SET PROBLEM =>
In the arbitration summary, reproduce the passage that starts with the words containing "With respect to" and closes with "request . . .", substituting "unconditional" for "irrevocable".

DOCUMENT TEXT =>

________________________________________

ICC Rules: 1988

Claimant: Syrian company

Defendant: German company

The parties entered into an agreement relating to Defendant's offer to a Syrian industrial organization that had invited bids for a contract. Under their agreement, Claimant was entitled to the prompt payment of 'monetary dues'. Defendant won the contract in question. A dispute arose upon Defendant's claim that the agreement between the parties was null and void (on grounds of absence of real consideration, fraudulent misrepresentation and violation of Syrian public policy) and its refusal to pay the 'monetary dues'. Claimant submitted a Request for Arbitration. A first partial award was issued in which the Arbitral Tribunal ruled that German law was applicable to the dispute, a ruling that was later challenged by Defendant, which argued for the application of Syrian law. The Arbitral Tribunal issued a second partial award dealing with a request for a provisional measure made by Claimant, a request for a conservatory measure made by Defendant and a second counterclaim submitted by Defendant. The extracts below relate to the two requests for provisional/conservatory measures.

With respect to Claimant's request for a provisional measure:

'The Claimant: The Claimant requests the Tribunal to order the provision by the Defendant of an irrevocable letter of credit in favour of Claimant for the full amount claimed plus the arbitration cost up to the date of his request . . .

This letter of credit would be payable to the Claimant by a sight draft accompanied by a copy of the arbitral award issued in favour of the Claimant and a letter from the ICC Secretariat attesting that said award is final and binding on the parties. According to Claimant, this request is justified by the fact that his right is based on a written agreement undisputed by the Defendant and that the Defendant's financial situation is flimsy since its net worth does not cover one third of the Claimant's debt. . . . Its sole source of revenue is the Syrian contract with [the Syrian industrial organization], and once the profits realized from this contract are distributed to Defendant's two shareholders, there will be no assets susceptible of guaranteeing the enforcement of the arbitral award. The 10% of that contract's price payable to Defendant in kind would be very difficult to trace as it would relate to small and pre-sold shipments. The Defendant has persistently used dilatory tactics during the present arbitration in order to render an award in favour of Claimant useless. The provisional measure sought by Claimant would guarantee the payment of Claimant's rights while it would not be prejudicial to Defendant even if Defendant is compelled to provide a 100% financial cover for the issuance of the letter of credit.

From the legal point of view, the Tribunal has jurisdiction to order the provisional measure sought by Claimant both under the I.C.C. Rules (Articles 8(5) and (11)) and the Swiss law (Article 183 of the Federal Code on Private International Law (CPIL)), according to which the arbitral tribunal may, at the request of a party, order provisional or protective measures. Moreover, the Tribunal's order would be fully enforceable at law both in Switzerland and Germany.

________________________________________

DATA =>
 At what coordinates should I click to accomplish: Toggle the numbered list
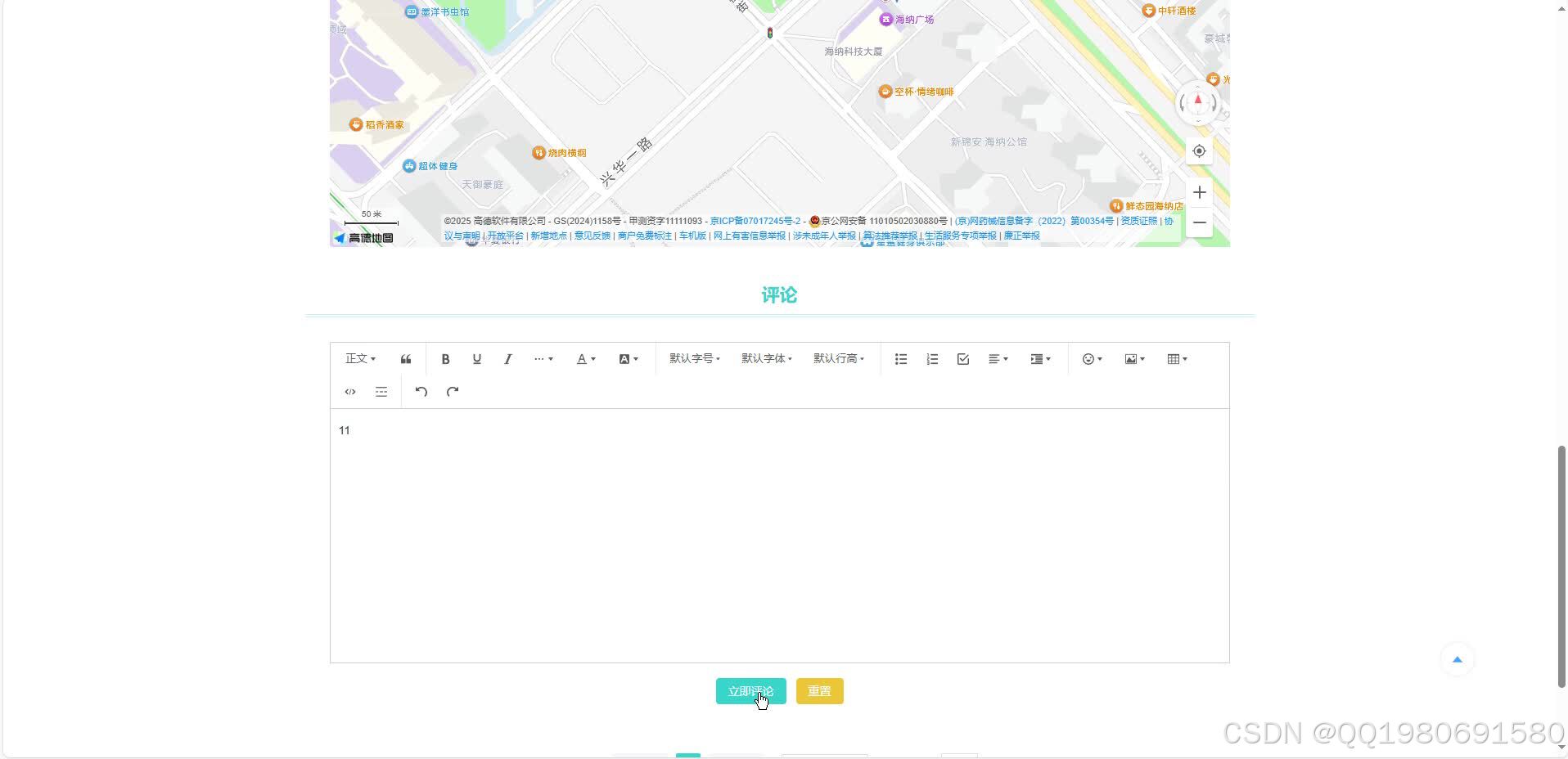pos(930,358)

________________________________________

ANSWER FOR THIS EXERCISE =>
With respect to Claimant's request for a provisional measure:

'The Claimant: The Claimant requests the Tribunal to order the provision by the Defendant of an unconditional letter of credit in favour of Claimant for the full amount claimed plus the arbitration cost up to the date of his request . . .